Chatted about how we dislike stopping and waiting for the rest to catch up in order to go home. Gossiped on the train within the three of us. Told them how I hate some of the cell group people who are always slowing the whole cell down by taking their time, walking slowly. Its like guys, you don't respect the rest of us by slowing our time and causing the whole group to wait when we need to do something or go home whenever we are walking together. People felt the same as me, just that they were kind enough to not give you the reality bash by voicing out! Even though I'm the one being seen as evil over here but you guys are simply too much. You guys have no sense of urgency. It doesn't occur 1 or 2 times. If that is, I'm cool in letting it pass by. BUT ITS EVERY SINGLE TIME!!! Don't you guys understand. Slow = Low productivity = Losses out to competitors in the market! When will you guys get a wake up slap? Why do you guys always mentioning about changing ourselves in bringing the better out of our cell group when you guys don't even make the effort to change even the simplest like walking and keeping up on pace with the rest of us? Too much. Simply too much. I felt so helpless even though it occurred often in my cell group. *Sigh*
That night I couldn't sleep. I checked my clock and it was 2.30am. Suddenly, a strong force of spiritual presence flow upon me and I weeped. Its had been awhile even since I had prayed to lord by myself.
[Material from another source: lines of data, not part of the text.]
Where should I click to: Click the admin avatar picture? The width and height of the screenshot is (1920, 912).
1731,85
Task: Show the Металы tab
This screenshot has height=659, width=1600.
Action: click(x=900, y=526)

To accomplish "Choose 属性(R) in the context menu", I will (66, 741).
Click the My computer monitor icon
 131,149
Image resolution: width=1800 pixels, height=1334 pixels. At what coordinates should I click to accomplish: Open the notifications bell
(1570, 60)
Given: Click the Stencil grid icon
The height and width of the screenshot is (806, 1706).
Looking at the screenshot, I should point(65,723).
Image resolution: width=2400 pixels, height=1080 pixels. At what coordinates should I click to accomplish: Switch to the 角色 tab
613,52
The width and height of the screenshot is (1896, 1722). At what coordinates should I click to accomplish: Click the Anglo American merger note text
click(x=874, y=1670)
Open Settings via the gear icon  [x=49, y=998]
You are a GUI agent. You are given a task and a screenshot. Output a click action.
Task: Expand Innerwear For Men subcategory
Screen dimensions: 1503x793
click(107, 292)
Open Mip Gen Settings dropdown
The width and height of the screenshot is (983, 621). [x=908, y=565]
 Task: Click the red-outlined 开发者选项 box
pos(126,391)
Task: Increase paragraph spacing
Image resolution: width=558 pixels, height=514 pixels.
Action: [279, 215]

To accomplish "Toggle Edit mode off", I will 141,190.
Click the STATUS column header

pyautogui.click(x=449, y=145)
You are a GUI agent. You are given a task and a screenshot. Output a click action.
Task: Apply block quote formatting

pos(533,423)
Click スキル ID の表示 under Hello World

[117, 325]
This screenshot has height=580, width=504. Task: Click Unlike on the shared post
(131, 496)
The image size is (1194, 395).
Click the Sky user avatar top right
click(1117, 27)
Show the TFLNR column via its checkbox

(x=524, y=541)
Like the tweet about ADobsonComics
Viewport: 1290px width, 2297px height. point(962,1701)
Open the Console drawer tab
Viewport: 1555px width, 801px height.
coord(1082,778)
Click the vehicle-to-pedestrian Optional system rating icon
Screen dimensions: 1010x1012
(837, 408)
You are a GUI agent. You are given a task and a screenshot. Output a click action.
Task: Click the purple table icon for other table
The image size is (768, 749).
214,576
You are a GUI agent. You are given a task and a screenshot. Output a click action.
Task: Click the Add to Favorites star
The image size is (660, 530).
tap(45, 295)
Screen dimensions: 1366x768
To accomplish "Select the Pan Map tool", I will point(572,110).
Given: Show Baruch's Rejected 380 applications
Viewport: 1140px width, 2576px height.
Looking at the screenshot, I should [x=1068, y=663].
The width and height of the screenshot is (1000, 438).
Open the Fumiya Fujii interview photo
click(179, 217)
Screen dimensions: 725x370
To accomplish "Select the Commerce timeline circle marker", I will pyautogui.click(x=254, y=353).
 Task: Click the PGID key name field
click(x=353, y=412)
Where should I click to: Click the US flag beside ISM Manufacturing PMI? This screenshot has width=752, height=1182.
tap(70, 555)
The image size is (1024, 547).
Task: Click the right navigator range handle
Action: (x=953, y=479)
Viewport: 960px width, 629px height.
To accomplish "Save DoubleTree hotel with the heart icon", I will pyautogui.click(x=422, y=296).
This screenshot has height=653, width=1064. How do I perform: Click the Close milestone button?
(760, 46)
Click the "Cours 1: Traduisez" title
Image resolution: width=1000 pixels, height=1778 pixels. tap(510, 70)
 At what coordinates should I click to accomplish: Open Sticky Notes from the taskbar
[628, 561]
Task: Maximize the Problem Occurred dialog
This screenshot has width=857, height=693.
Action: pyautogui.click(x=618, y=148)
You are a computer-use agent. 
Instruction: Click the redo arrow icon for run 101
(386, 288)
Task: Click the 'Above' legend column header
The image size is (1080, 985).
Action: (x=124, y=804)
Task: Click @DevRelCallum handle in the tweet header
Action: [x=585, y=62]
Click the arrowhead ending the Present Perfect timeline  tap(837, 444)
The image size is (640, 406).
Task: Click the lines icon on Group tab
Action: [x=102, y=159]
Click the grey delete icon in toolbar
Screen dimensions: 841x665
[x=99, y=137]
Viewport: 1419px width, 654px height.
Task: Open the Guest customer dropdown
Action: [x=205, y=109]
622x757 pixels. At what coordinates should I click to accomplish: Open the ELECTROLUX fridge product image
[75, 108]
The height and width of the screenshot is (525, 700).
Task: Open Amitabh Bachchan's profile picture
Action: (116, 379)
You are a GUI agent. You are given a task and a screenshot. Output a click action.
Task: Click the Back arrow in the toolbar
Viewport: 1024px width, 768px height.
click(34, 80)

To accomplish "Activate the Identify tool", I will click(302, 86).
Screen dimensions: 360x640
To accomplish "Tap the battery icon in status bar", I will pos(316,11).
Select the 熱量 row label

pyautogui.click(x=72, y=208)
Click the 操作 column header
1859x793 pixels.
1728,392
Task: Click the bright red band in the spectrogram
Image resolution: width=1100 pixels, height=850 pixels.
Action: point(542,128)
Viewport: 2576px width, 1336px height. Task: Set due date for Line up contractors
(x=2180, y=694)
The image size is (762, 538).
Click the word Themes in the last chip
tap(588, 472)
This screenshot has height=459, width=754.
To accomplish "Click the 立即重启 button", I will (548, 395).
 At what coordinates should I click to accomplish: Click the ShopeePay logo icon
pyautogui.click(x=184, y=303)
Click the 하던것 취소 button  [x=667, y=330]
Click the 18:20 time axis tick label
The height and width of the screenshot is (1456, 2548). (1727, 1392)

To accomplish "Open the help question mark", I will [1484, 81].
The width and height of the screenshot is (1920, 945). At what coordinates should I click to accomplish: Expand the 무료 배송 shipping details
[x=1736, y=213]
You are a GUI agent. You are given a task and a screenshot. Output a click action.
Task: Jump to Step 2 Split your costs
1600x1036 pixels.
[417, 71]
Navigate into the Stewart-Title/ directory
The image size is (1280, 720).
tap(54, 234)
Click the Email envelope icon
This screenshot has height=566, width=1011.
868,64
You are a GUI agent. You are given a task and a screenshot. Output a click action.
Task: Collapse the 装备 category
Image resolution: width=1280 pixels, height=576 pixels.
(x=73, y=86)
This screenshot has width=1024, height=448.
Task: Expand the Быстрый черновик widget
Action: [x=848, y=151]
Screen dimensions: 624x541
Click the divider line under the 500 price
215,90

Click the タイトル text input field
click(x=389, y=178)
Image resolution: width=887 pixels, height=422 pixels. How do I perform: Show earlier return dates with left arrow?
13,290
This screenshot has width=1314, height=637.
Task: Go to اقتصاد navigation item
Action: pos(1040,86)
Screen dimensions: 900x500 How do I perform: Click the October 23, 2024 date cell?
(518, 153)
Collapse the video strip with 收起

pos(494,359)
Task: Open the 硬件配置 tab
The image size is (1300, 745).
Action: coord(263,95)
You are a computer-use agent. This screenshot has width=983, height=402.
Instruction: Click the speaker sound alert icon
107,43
I decided to pray. Even though I'm ugly, I'm full of sins, even when my friends shunned me, even when people despised me, my father in heaven, my loving abba father, he's always there with me. He accepted me with who I am and who I was. He sent his son, Jesus, to die on the cross, the mighty cross, to forgive all our sins. Even when I'm insulted, being bullied, in a suicidal state of ending my life because of the challenges that I had faced, he's always there to hear me out. My level of being insulted, being bullied, being challenged by other people isn't as high as compared to what Jesus had when he was alive. If he stood strong and firm then I shall be strong and firm too, to not give my life up because of a minor problem that is peanuts as compared to his situation. He picked me up from my sins and in my state of shame. I was once cold, feeling lonely but now, under his care, I'm shaped into a different person. My whole world is his design and he's always there before us. I will sing him a song to praise my father in heaven to bring glory for him and tell all the wonders that he had done for me. And everyday I'm changing into his image more and more. I wanna hide in his embrace. I will declare to the world that he is king of all kingdoms and he is my abba father without feeling any shame. And where do he stay? I tried to find him but he was all along inside me, deep inside my heart... I love you, Jesus.